» **About this task**
Find the lines of the listing that contain the string "Consoles", and return them.
Data in this exercise section start
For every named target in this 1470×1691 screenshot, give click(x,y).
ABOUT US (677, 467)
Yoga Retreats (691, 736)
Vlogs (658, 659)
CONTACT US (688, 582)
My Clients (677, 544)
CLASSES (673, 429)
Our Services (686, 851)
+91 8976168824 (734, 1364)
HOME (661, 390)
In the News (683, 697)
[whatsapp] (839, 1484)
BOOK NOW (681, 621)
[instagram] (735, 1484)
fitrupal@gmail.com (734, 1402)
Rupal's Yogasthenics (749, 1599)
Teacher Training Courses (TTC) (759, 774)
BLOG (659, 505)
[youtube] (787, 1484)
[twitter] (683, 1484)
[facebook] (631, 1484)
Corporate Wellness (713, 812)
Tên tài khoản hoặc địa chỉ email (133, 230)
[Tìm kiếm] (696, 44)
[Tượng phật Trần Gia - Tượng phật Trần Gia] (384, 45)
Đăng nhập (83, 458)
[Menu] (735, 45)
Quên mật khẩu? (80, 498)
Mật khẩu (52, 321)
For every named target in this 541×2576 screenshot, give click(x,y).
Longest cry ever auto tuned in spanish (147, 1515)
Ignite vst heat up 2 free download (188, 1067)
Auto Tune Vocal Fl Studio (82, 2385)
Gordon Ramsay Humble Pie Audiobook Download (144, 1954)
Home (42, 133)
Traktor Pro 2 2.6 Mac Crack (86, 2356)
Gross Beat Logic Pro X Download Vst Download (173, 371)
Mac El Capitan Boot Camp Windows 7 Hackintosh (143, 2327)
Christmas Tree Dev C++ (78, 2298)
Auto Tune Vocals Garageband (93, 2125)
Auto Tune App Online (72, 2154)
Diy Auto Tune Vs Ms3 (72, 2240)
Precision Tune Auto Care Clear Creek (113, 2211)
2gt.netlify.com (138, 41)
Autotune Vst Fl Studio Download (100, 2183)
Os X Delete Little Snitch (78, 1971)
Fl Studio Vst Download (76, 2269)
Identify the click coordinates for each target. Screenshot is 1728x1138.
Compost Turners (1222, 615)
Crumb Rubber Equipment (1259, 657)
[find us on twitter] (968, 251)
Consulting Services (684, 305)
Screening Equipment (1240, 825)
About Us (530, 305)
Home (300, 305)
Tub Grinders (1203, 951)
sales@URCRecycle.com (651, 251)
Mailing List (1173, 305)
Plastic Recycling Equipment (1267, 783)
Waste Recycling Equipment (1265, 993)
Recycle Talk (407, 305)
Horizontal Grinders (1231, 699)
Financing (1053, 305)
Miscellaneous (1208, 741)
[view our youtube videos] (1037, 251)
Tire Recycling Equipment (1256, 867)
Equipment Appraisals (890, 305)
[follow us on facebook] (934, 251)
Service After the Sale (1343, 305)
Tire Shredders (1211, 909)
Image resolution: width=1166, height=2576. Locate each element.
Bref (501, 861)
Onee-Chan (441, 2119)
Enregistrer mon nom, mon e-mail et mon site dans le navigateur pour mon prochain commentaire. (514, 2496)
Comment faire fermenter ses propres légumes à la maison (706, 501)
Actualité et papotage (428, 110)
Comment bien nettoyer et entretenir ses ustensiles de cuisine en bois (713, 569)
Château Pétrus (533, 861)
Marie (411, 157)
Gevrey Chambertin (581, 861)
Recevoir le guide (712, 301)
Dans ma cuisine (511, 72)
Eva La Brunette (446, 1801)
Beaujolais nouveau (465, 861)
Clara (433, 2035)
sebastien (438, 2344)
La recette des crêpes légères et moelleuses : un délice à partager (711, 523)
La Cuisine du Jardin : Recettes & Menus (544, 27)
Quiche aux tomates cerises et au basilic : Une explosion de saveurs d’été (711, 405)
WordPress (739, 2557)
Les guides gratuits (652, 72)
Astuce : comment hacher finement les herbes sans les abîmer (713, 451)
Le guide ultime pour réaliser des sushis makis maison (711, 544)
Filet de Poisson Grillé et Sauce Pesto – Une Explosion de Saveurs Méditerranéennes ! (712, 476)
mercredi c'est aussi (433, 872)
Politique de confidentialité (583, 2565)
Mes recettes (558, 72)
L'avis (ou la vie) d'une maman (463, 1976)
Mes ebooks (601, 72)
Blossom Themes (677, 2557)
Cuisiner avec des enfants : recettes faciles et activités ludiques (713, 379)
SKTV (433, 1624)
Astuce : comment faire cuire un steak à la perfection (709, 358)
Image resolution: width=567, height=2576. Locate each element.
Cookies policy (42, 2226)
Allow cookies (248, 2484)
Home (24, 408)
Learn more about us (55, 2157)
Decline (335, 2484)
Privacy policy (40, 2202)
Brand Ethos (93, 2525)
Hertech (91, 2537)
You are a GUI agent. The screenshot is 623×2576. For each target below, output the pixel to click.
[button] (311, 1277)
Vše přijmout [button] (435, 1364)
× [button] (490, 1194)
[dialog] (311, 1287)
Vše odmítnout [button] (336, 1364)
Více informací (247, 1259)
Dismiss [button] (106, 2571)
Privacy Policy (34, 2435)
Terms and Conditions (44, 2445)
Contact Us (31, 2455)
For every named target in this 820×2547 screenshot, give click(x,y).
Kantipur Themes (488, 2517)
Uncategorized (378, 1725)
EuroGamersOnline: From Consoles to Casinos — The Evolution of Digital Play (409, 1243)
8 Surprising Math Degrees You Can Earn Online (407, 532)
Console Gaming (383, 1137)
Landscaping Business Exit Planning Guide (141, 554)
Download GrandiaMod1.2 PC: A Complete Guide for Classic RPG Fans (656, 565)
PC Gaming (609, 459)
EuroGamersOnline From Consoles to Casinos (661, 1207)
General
Data in this exercise section end
» **Solution to the exercise**
EuroGamersOnline: From Consoles to Casinos — The Evolution of Digital Play (409, 1243)
EuroGamersOnline From Consoles to Casinos (661, 1207)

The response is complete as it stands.